O ser humano é regido pelas suas inseguranças, as quais são mantidas pela negação do próprio ser causando indignação não para com sua própria existência, mas a maneira como esta é. Formando assim parte da sua personalidade que gerará supostos objetivos encarregados de complementar as possíveis ausências e suprir necessidades criadas para sustentar uma realidade fictícia, inventada inicialmente para fantasiar o horizonte visto diariamente, mas que poderá transforma-lo definitivamente no oposto do esperado. Inicialmente, é possível que ainda haja um resquício de consciência das consequências posteriores à ação de assumir como "estilo de vida" a batalha de combater quaisquer necessidades que venham a surgir conforme o passar do tempo sem uma análise prévia visto que muitas delas podem ser reconhecidas facilmente como simples desejos ou criações pertinentes a inseguranças obtidas a partir de uma ausência criada, uma possível perda afetiva ou ao ócio. Tudo isso ocorre detrás de uma carapaça criada excepcionalmente para lidar com confrontos diretos protegendo assim a essência da realidade fatídica feita refém por mentiras utópicas e mantida em um cativeiro profundo e inalcançável até mesmo pelo seu criador.

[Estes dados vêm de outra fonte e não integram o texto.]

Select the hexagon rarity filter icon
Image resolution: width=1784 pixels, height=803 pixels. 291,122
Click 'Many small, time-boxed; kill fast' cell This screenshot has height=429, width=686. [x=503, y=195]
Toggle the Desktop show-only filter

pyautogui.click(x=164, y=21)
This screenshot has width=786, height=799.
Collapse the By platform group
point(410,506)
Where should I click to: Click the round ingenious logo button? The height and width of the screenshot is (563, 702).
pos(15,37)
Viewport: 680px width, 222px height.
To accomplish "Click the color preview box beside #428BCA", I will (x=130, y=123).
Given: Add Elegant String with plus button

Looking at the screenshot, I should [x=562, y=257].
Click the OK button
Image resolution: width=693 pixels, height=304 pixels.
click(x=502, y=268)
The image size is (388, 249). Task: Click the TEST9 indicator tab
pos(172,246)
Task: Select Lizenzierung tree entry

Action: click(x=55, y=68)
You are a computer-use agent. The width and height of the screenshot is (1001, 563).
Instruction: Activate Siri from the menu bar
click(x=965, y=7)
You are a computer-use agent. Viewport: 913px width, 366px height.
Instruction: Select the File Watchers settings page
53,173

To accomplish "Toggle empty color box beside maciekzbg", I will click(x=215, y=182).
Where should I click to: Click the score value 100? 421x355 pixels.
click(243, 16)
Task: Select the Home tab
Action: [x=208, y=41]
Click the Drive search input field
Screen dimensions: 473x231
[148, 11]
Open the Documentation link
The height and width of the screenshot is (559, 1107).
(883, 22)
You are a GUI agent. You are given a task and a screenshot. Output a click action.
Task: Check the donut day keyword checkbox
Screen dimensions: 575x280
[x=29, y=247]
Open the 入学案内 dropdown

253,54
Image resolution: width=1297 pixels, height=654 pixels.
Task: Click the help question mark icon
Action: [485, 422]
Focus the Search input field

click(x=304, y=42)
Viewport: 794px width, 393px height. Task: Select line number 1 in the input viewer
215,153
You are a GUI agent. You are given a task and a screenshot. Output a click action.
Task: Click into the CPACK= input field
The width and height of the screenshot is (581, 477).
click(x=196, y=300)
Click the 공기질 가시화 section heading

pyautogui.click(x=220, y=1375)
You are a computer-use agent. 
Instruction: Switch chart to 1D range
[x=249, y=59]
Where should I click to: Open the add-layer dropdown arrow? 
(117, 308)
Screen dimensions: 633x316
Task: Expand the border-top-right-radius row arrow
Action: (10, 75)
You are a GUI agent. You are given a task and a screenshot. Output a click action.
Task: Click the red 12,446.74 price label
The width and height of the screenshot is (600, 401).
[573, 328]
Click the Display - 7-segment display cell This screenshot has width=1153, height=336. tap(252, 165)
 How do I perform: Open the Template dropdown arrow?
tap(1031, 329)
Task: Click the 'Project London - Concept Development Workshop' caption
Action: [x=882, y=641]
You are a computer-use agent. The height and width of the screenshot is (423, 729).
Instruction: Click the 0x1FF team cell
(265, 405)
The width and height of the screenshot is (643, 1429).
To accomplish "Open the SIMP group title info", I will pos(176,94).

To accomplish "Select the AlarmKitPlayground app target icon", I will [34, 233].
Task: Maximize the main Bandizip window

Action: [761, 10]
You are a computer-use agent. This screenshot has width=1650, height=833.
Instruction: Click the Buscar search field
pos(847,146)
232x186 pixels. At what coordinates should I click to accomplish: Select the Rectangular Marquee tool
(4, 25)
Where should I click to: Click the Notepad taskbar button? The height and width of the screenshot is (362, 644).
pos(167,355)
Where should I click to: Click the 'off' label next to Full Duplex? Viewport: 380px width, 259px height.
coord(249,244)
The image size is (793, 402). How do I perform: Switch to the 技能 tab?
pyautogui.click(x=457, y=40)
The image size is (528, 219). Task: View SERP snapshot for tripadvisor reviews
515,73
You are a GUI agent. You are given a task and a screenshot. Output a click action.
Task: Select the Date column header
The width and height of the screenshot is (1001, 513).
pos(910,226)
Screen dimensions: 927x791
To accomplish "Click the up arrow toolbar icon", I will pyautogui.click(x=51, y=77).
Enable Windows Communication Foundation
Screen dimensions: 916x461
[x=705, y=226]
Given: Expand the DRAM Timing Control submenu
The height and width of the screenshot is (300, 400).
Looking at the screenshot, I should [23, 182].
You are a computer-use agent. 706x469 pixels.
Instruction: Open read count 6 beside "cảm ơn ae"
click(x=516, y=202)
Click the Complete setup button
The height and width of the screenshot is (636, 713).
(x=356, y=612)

Opondo-se ao perfil acima apresentado, há ainda aqueles que usam de sua própria fraqueza a melhor arma de combate contra o maior inimigo do ser humano: Ele mesmo. Buscam conhecer a si próprios melhor que qualquer outro, identificando os pontos altos e baixos para a criação de um plano de estratégia friamente calculado evitando envolvimento emocional desnecessário, o que pode tornar-se vantajoso diante de desprendimentos necessários em geral. Para estes, a realidade é vista como a argila: moldável; Mas que se concretizará em um determinado espaço de tempo indefinido. Enquanto o primeiro grupo aceita sua própria realidade para fantasia-la a seu gosto, esse outro prefere moldá-la com as próprias mãos, aceitando para si apenas o necessário requisitado anteriormente. De fato, o ser humano é comandado pelas suas inseguranças e estas são distintas e próprias de cada um, porém, o que mais nos difere é a maneira que encontramos para lidar com aquilo que nos amedronta. E, independente de qual seja a escolha para sua existência, perderá seu real valor caso você venha a julgar a opção alheia.®
2 comentários:
gostei bastante dessa sua tese, gostei mesmo. inclusive notei alguma coisa de diálogo com aquele meu último texto, mesmo que não tenha sido a intenção. gosto de pensar idealmente que o melhor seria moldar a realidade feito argila como na sua metáfora, mas isso é apenas a minha opinião (como você mesmo citou, eu posso perder a razão se julgar a escolha alheia -se bem eu pense que o mínimo de julgamento é necessário, posto que precisamos conhecer para reprovar ou incorporar).
abraços!!
obs: comentei na quinta postagem também.
Pode ser que haja mesmo um diálogo entre ambos, sendo o meu influenciado pelo seu a despertar minha opinião acerca do assunto. O julgamento que me refiro seria o verbal ou imperativo. Estar próximo do que se acha certo não é nenhum defeito.